Sex-reassignment surgery

Published : Feb 29, 2008 00:00 IST

Tista Das of Kolkata, who underwent SRS at a private clinic five years ago.-BY SPECIAL ARRANGEMENT

Tista Das of Kolkata, who underwent SRS at a private clinic five years ago.-BY SPECIAL ARRANGEMENT

Tista Das of

Imagine a scalpel digging deep into your innards as if to remove them. That is how Vidya, a transgender in Chennai, felt when she underwent castration at a clinic in Kadapa, Andhra Pradesh, for just Rs.6,000. It was performed in barely 20 minutes in an operation theatre frighteningly reminiscent of a slaughterhouse. Vidya describes her experience in great detail in her autobiography I am Vidya, published by Kizhakku Pathipagam. She recounts in it the fear, the anxiety, the excruciating pain and the final sense of relief of discarding her maleness. She refers to the experience of liberation from the male identity as nirvana. The nirvana pain of an aravani is worse than a womans labour pain. I kept calling the name of matha [Bahuchara Matha] to withstand the pain, she says.

Access to safe sex-reassignment surgery (SRS) remains a widely neglected medical issue in India. Despite the advances made in the field of cosmetic surgery, the majority of transgender persons can afford only crude methods of castration. Unfortunately, transsexuality is more a subject of cheap jokes than of any serious medical inquiry in India.

Dr. Chakrapani Venkatesan, M.D., working with Solidarity and Action against the HIV Infected in India (SAATHII), Chennai, said the medical fraternity was reluctant to address the needs of transgender persons largely because of the lack of clarity on transgender-specific issues. He recalled how as a student of Madras Medical College, Chennai, in the late 1990s, he held the view that all transgender persons were hermaphrodites, which, he later discovered, was not true.

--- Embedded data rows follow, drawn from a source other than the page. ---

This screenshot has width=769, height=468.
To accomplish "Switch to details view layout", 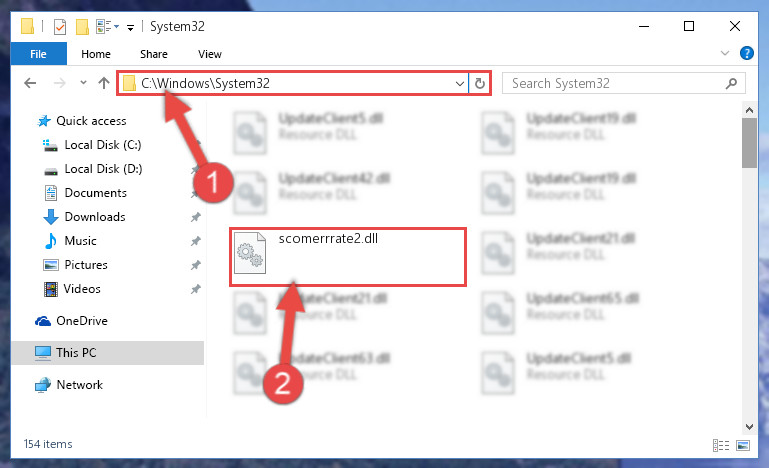I will pyautogui.click(x=720, y=445).
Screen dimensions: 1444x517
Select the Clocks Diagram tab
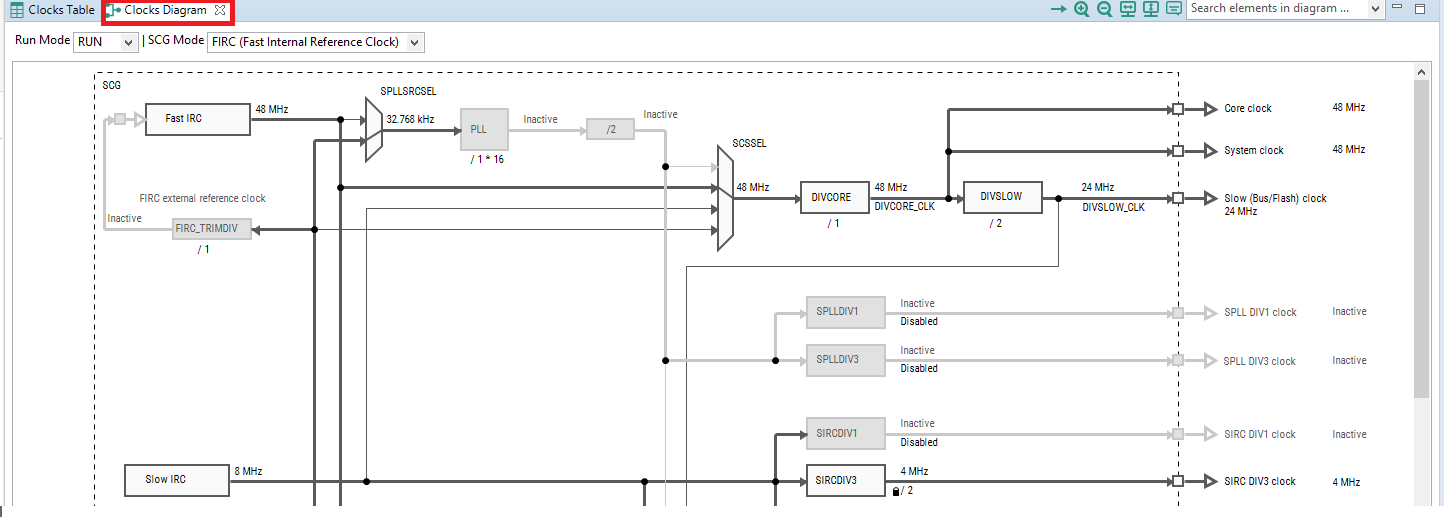coord(164,10)
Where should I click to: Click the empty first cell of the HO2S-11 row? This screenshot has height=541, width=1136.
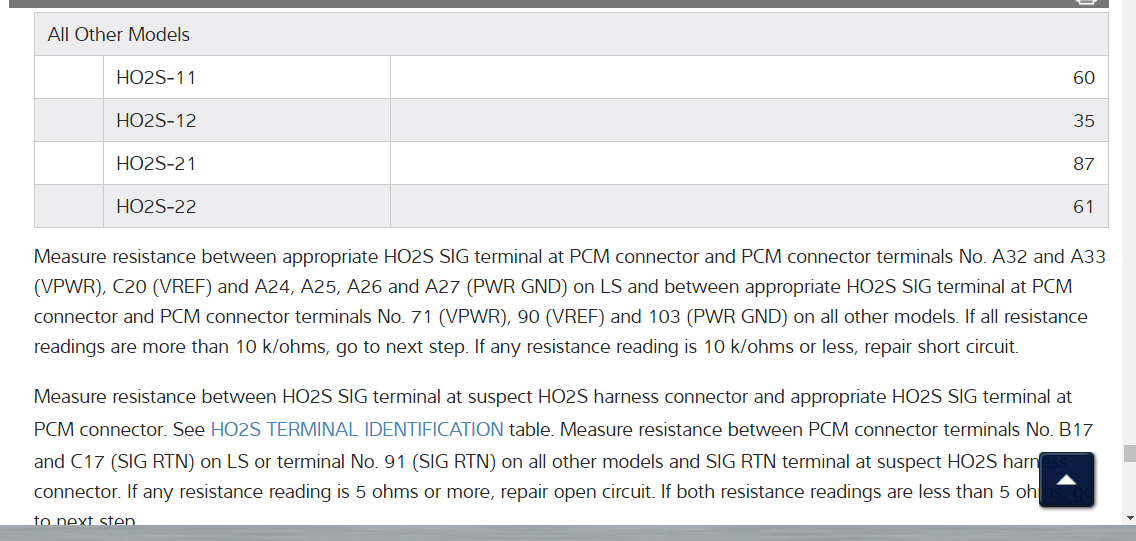click(x=69, y=77)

He said that transsexual behaviour was best understood as a neuro-developmental condition though the American Psychiatric Association identified it as a gender identity disorder, defined as a significant discomfort with ones assigned gender. One way to come out of this identity disorder is to merge with the desired sexual/gender identity through SRS. But with emasculation being illegal, and the legal position on SRS largely ambiguous, government hospitals are unwilling to pursue SRS.

A proper SRS goes well beyond mere emasculation. It involves pre-operative and post-operative counselling. After the first few rounds of counselling, the person would be given hormone therapy to feel more masculine or more feminine as desired. This follows a real-life test in which the person will have to prove his or her ability to pursue normal life with the altered sex.

Surgical removal and reconstruction of body parts is done only in the end. This is followed by cosmetic treatment. As of now, most transsexual men within transgender communities are castrated at a fairly young age without any precaution or procedure. If government hospitals can undertake SRS it can go a long way in decreasing the morbidity and mortality following emasculation by quacks, said Venkatesan.

According to him, urinary stenosis/stricture following emasculation is common among castrated persons. Besides, several transgender persons looking for services such as facial hair removal, scalp hair growth and voice change are inhibited by the expenses involved. During his research Venkatesan found that several transgender persons resorted to taking hormonal injections without medical supervision to feel more feminine.

Tista Das, a transgender activist in Kolkata, made news when she became the first person in the city to undergo SRS at a private clinic five years ago. She said that if done in the right manner, the surgery can be a rewarding experience. She discounted as false the notion that SRS could lead to abnormalities or ruin the persons health in the long run. I feel more confident about myself and I feel like a complete woman now, she said.

Tista said she had approached leading government hospitals in Kolkata for the surgery but the response ranged from ridicule to blunt refusal. One doctor, she said, suggested her not to fantasise unnecessarily about becoming a woman. It was only after this she turned to the private clinic. Tista could, however, afford to shell out the Rs.2 lakh needed for the operation, which itself, she says, was a subsidised fee as she knew the doctor. This is not the case with ordinary transgender persons, who are struggling to survive through sex work or begging.